Report every line below that carries the word "will".

[Saved data entries]

- Opening Delimiter -

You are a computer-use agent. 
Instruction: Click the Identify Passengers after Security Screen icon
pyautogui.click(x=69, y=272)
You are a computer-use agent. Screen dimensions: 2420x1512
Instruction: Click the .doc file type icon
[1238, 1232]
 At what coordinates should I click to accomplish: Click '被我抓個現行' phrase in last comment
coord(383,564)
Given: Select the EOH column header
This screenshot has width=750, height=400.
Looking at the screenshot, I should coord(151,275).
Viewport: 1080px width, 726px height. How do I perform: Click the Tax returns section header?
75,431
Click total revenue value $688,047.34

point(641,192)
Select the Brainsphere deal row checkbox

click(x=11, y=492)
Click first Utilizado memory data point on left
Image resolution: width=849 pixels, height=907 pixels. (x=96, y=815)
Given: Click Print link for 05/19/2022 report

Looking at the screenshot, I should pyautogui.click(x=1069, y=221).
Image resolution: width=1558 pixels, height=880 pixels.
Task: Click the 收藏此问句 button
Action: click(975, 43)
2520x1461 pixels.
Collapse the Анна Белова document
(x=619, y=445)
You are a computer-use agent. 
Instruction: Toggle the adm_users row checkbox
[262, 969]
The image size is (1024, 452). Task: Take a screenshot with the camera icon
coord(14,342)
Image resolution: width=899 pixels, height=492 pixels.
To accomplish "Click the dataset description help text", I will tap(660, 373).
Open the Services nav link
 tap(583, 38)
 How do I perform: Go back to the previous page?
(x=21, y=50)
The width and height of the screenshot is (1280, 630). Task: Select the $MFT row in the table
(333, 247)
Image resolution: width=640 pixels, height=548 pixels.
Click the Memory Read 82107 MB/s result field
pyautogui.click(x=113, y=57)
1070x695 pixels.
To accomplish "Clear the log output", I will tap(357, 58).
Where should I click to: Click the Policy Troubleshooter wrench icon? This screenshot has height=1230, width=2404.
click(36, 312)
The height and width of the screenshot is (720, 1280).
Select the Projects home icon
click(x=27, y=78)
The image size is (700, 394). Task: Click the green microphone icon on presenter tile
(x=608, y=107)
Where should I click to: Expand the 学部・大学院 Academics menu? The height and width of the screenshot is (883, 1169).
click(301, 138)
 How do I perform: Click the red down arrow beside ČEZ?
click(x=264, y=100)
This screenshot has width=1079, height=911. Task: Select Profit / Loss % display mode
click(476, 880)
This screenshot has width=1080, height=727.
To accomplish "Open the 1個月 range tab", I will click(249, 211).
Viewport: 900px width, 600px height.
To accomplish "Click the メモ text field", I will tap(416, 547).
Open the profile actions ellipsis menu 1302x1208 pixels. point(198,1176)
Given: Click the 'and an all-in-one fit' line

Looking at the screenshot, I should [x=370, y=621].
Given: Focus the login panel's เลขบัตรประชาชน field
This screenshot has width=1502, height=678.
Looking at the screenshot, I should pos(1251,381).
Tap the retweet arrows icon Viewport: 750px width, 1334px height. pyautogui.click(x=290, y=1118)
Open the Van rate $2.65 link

- Closing Delimiter -

Solution:
To accomplish "Click the dataset description help text", I will tap(660, 373).
To accomplish "Clear the log output", I will tap(357, 58).
To accomplish "Open the 1個月 range tab", I will click(249, 211).
To accomplish "Click the メモ text field", I will tap(416, 547).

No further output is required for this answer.